Our study is a major improvement of the previous investigation given the large sample sizes we used to calibrate BMI instruments, as well as aggregating more cancer cases. This allows us to assess moderate causal effect with reasonable statistical power (instrument strength r2 ~7%). In addition, we also demonstrated a potential adverse connection between BMI and cancer mortality via MR. We used a homogenous population with all the participants being of white-British ancestry with consistent phenotyping for cancer based on the ICD-10 definition, as well as for BMI measurements. Finally, we included most cancer cases (except keratinocyte cancers) captured in the UKBB population, which, along with the other strengths of this study, is very likely translatable to the general population given the distribution of cancer types in this study.

Our study has several limitations. First, we did not investigate the causal effect of obesity as a dichotomous risk factor (obese vs non-obese) because dichotomising a quantitative trait (here BMI) using an arbitrary threshold would likely reduce our statistical power to identify genome-wide significant loci to use as instrumental variables. Second, our MR model assumed a linear relationship between genetically predicted BMI with cancer risk and mortality as each BMI-increasing allele has a small additive effect on BMI, as well as cancer risk/mortality. The linearity assumption is controversial given the postulated 'Obesity Paradox', with the problem compounded by the fact that the evidence is typically drawn from observational studies where confounding and reverse causality can be major issues (e.g., one suggests a nonlinear dose-response relationship between BMI and postmenopausal breast cancer24 but interpreting such an observational study is difficult). A thorough investigation of the 'U-shaped' relationship between BMI and cancer outcomes would require an unascertained population sample, which is unfortunately not the case with the UK Biobank.25 This is due to the known 'healthy volunteer' bias in the UK Biobank recruitment process, effectively truncating/removing the extreme ends of the true BMI distribution. Third, we did not investigate the effect of BMI on cancer mortality in prevalent and incident cancers, separately. This was because we had limited sample size for cancer death arising from prevalent cancers to reliably estimate the effect of BMI. Given a smaller proportion of death came from prevalent cancers in our study (~30% of the total cancer deaths), it is unlikely that our mortality results were significantly influenced by the prevalent cancers.
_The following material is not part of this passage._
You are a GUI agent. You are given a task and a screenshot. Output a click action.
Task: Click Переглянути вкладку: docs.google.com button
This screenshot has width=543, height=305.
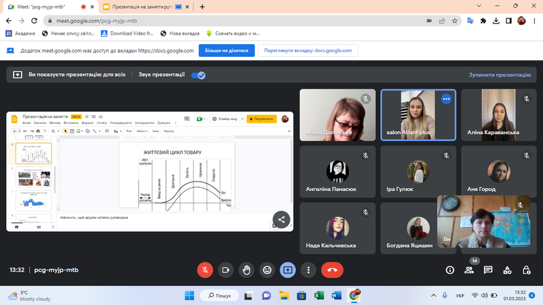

Finally, an overall cancer phenotype may be rather heterogeneous considering the biological heterogeneity between cancers.26,27 In light of these heterogeneity, it is possible that the true effect of BMI on cancer might had been cancelled out. However, our previously published study on height,13 a trait less likely to be affected by reverse causality and confounding in observational studies, suggests that it is possible to detect an overall net effect even in the presence of cancer heterogeneity. We convincingly showed that our overall cancer MR estimates for height yielded very concordant results with previously published large observational studies, which adopted similar 'overall cancer' approaches to make statements on general public health.

Conclusion

We demonstrated a genetic evidence for a causal relationship between BMI and overall cancer risk, with a larger effect observed on cancer mortality. Due to the high prevalence of obesity in the population, a small change in BMI can have huge implication on reducing burden of cancer. Although the estimated effect sizes for BMI are not large (particularly for risk), these findings provide evidence that cancer prevention strategies targeting weight control ought to be continued, given the high prevalence of obesity.